Senin, 16 September 2019

Menakar ”Fashion” Indonesia Menuju 2025

Penyelenggara negara Indonesia mencanangkan Indonesia menjadi salah satu pusat fashion dunia pada 2025. Keinginan yang bergulir sejak 2012 itu ada alasannya. Alasan pertama, tentunya potensi ekonomi. Triawan Munaf, Kepala Badan Ekonomi Kreatif menyebutkan, fashion merupakan subsektor terbesar di bidang ekonomi kreatif, yang mampu menyumbang 31 persen penghasilan di sektor ini. Alasan kedua, kreativitas para desainer Indonesia dinilai mampu bersaing di kancah industri fashion global.
Keinginan itu patut dihargai. Namun, kita masih perlu mengkaji lebih dalam lagi kedua potensi tersebut. Mengapa?
Pertama, persoalan yang mendasar, sejauh pengamatan saya masih belum jelas batasan dan ruang lingkup fashion yang dimaksud oleh Badan Ekonomi Kreatif (Bekraf ). Kejelasan sangat penting karena industri fashion, selain cakupannya luas, juga bertingkat: excellence (haute couture), quality(ready-to-wear), dan snobbery (mass-production) (Gavin Waddell, 2004. How Fashion Work: Couture, Ready-to-Wear and Mass Production, Blackwell).
Tanpa kejelasan, tak mungkin Bekraf bisa membuat perencanaan tepat untuk mewujudkan keinginan di atas. Apalagi, jika kehendak menjadi pusat fashion itu diletakkan dalam koridor sistem fashion global, yang suka atau tidak berada dalam kendali Paris, London, Milan, dan New York (lihat Jenny Lantz, 2016. The Trendmakers: Behind the Scene of the Global Fashion Industry,Bloomsbury).
Kedua, tolok ukur untuk menilai kapasitas desainer Indonesia mampu bersaing di kancah global juga masih samar-samar. Bicara fashion bukan sekadar desain, juga komersial. ”Fashion is something you wear. It’s not something you put on the runway to show how creative you are. There’s nothing bad about selling dresses,” kata Karl Legerfeld (Mary Gehlhar, 2008. The Fashion Designer Survival Guide, Kaplan).

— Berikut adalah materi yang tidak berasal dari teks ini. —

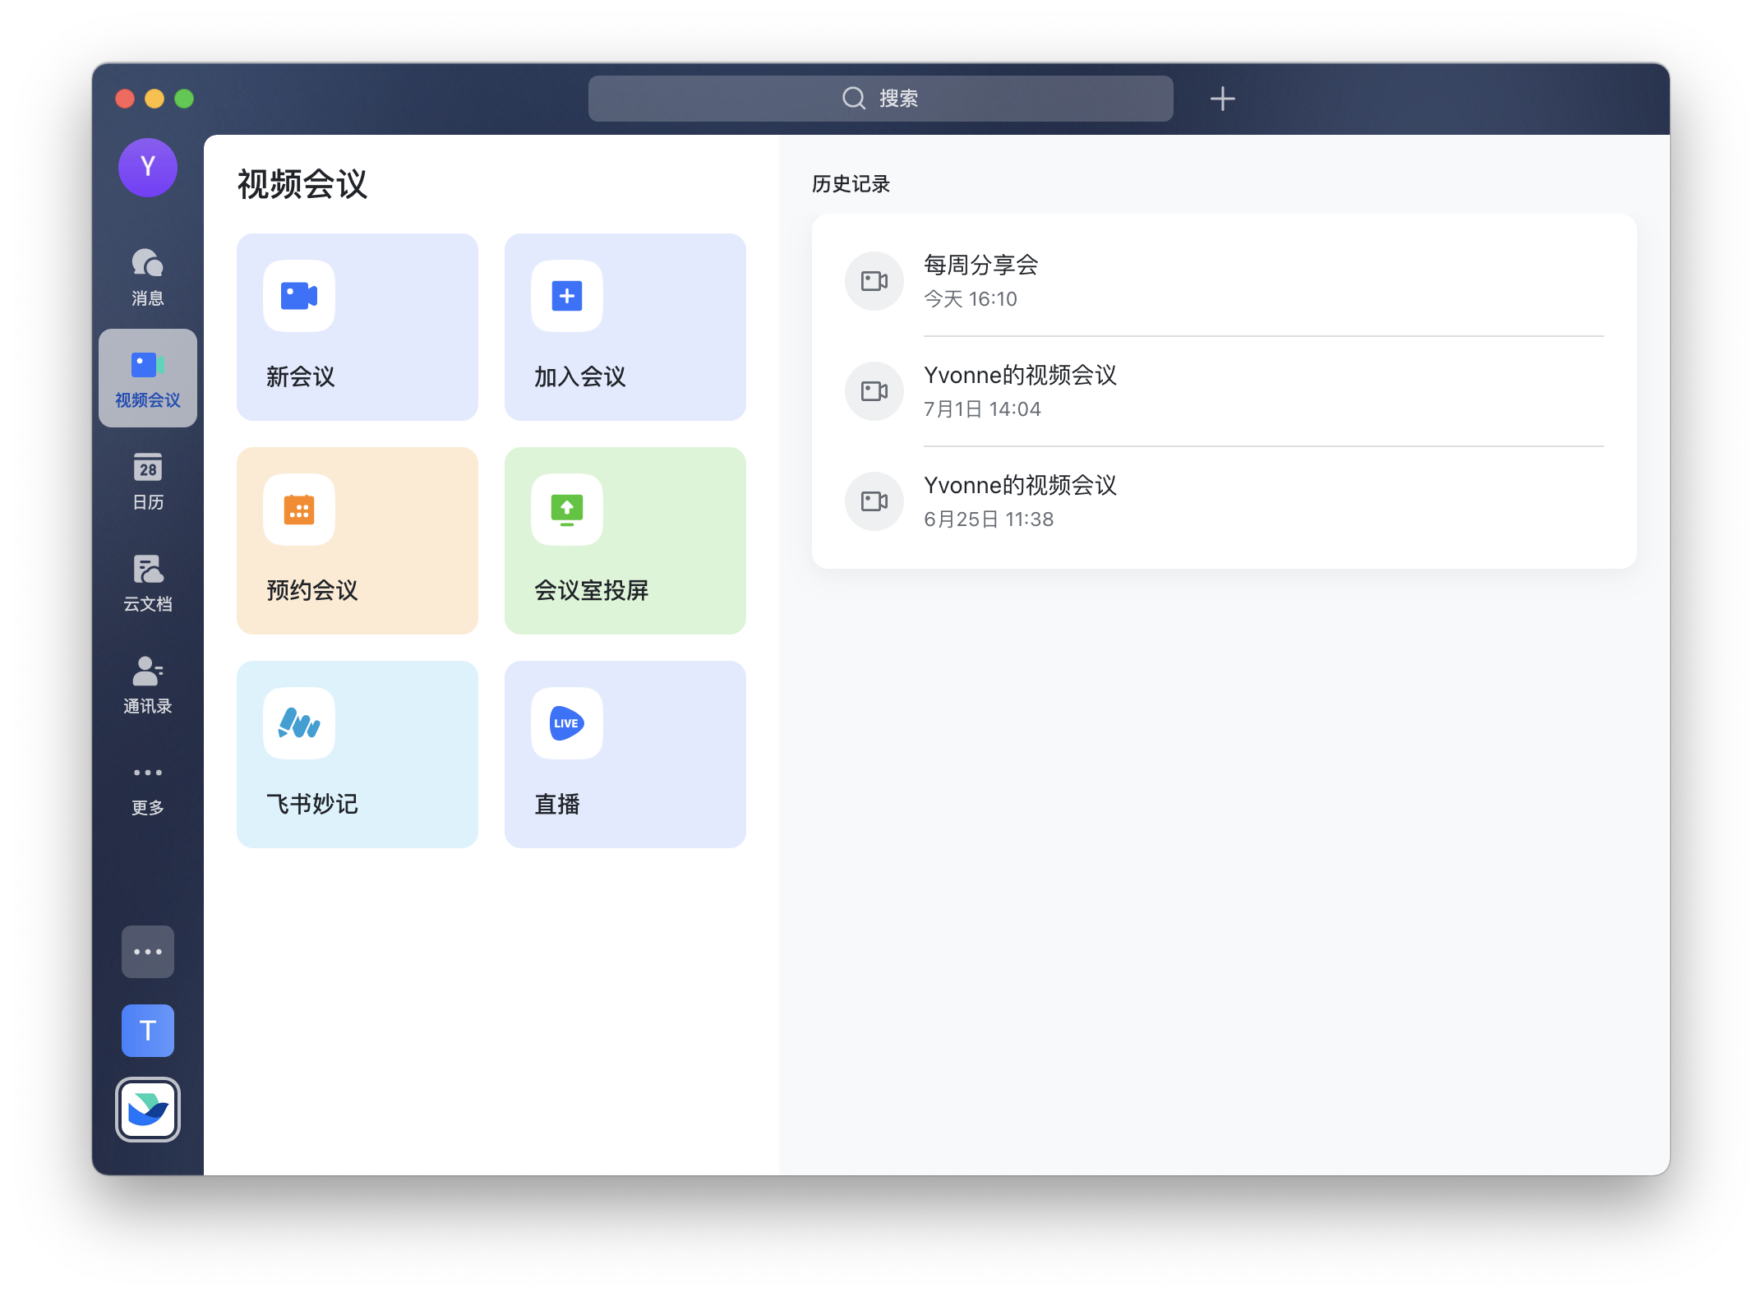
Task: Open Yvonne's meeting from 6月25日 11:38
Action: pos(1223,501)
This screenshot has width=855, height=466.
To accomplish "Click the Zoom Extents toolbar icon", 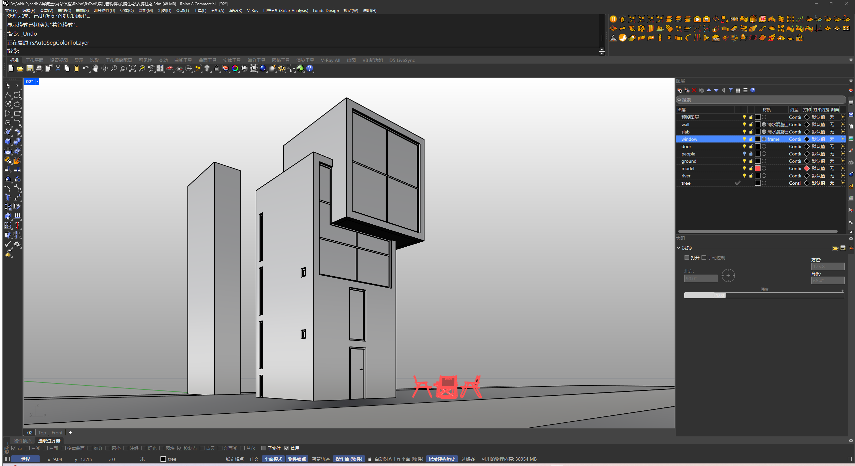I will [x=133, y=68].
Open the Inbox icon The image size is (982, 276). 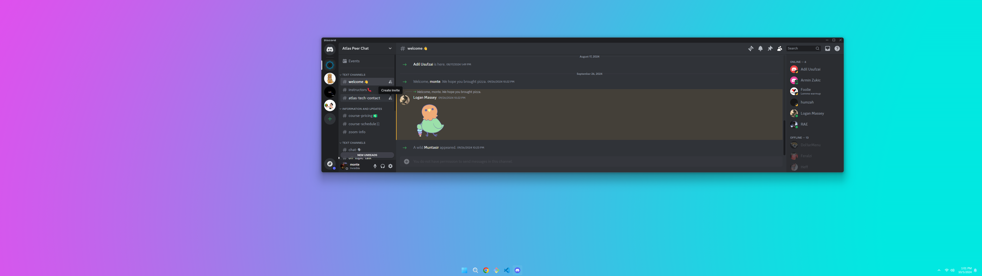pyautogui.click(x=827, y=48)
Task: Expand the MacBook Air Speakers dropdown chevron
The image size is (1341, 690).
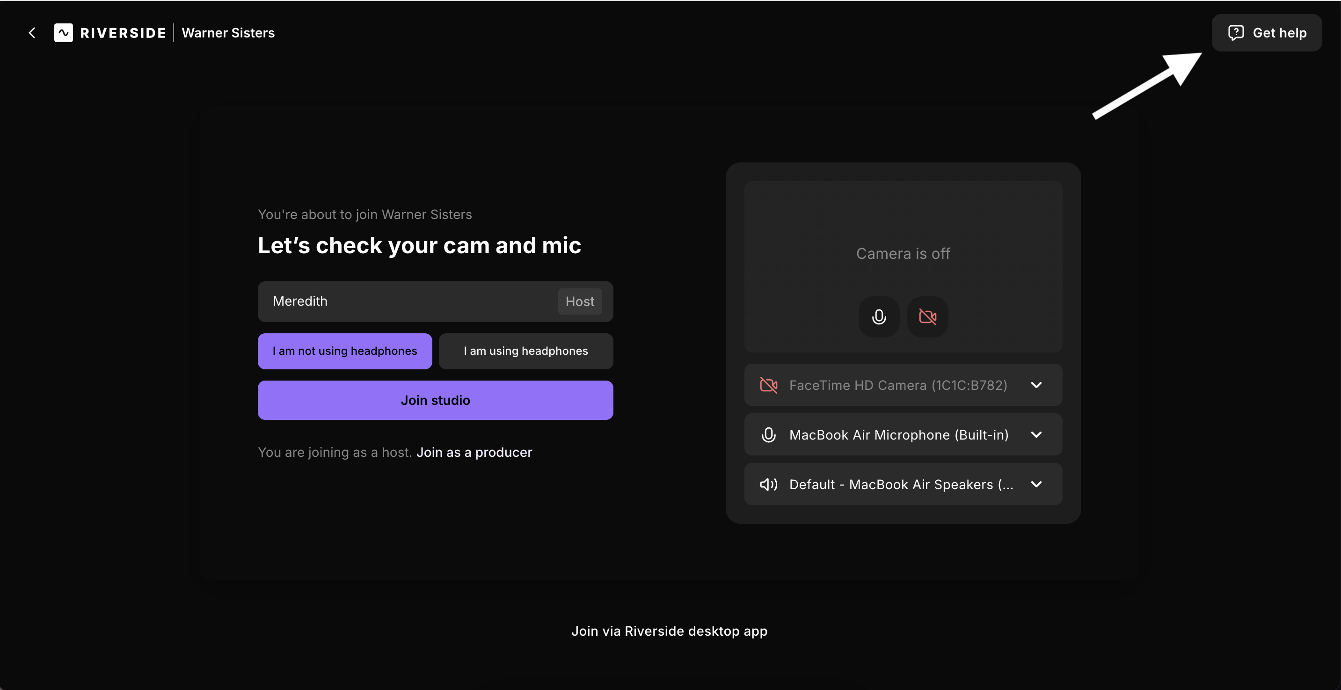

Desainer sukses adalah desainer yang mampu menyeimbangkan aspek kreativitas, komersial, dan teknologi (lihat Sadikin Gani, Belajar Bisnis Fashion dari Inggris, Satusatu.id). Soal menakar kapasitas desainer Indonesia ini, perlu saya bahas tersendiri kelak.
Industri dulu dan kini
Ada baiknya kita perlu meninjau sejenak bagaimana latar belakang industri mode dunia yang kita kenal kini bertumbuh dalam semangat demokratisasi.
Pakaian sebagai (bentuk konkret) fashion (Yuniya Kawamura, 2005. Fashion-ology, Berg) menjadi industri baru dimulai menjelang akhir abad ke-19. Cikal-bakalnya adalah didirikannya House of Worth oleh Charles Frederick Worth (orang Inggris) di Paris, Perancis, pada 1858 (lihat Daniel James Cole and Nancy Deihl, 2015. The History of Modern Fashion from 1850, Laurence King). Kehadiran Worth memiliki arti penting.

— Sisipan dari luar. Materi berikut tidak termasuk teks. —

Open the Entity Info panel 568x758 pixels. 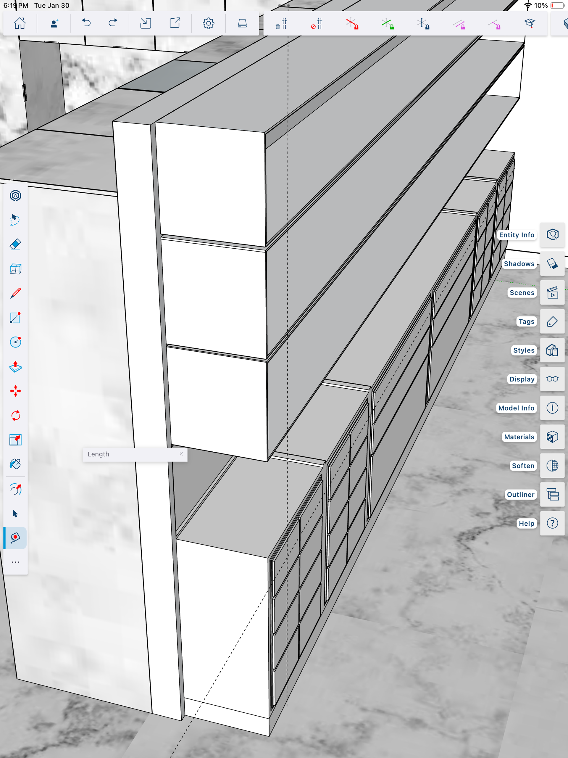pyautogui.click(x=552, y=235)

Selain menandai lahirnya profesi fashion designer, menggeser peran dressmaker (lihat Chris Breward, 2003. Fashion, Oxford University Press), juga membuka jalan bagi berkembangnya pakaian siap pakai atau ready-to-wear yang memungkinkan konsumsi fashion bertambah luas.
Fashion yang semula hanya dinikmati keluarga kerajaan mulai bergeser ke kalangan orang-orang kaya baru yang mendapatkan kemakmuran ekonomi dari revolusi industri. Para sejarawan biasa menyebut pergeseran ini sebagai runtuhnya supremasi kerajaan sebagai trendsetter, dan lahirnya supremasi adibusana atau haute couture.
Menjelang akhir 1920-an, kecenderungan desainer untuk membuat pakaian siap pakai semakin menguat setelah Coco Chanel, Lucien Lelong, dan Jean Patou secara resmi menjual koleksi pakaian siap pakai di couture house mereka (Bonnie English, 2013. A Cultural History of Fashion in the 20th and 21st Centuries: From Catwalk to Sidewalk, Bloomsbury). Namun, supremasi adibusana atau haute couture (high sewing) tidak dengan sendirinya tergoyahkan, dan mampu bertahan hingga dekade 1950-1960-an.
Pamor adibusana mulai meredup ketika semangat pembaruan yang dibawa kaum muda—melalui berbagai gerakan sub-culture—mengalami kebangkitan dan memengaruhi dunia fashion. Yves Saint Laurent, misalnya, menanggapi perubahan tersebut dengan me-reinvented Paris fashion (haute couture) ke dalam gaya muda untuk pasar kelas menengah yang tengah tumbuh (Brenda Polan dan Roger Tredre, 2009. The Great Fashion Designers, Berg). Sebaliknya, couture house yang tidak tanggap menghadapi perubahan terpaksa gulung tikar. The House of Schiaparelli contohnya, secara resmi mengumumkan kebangkrutannya pada 1954.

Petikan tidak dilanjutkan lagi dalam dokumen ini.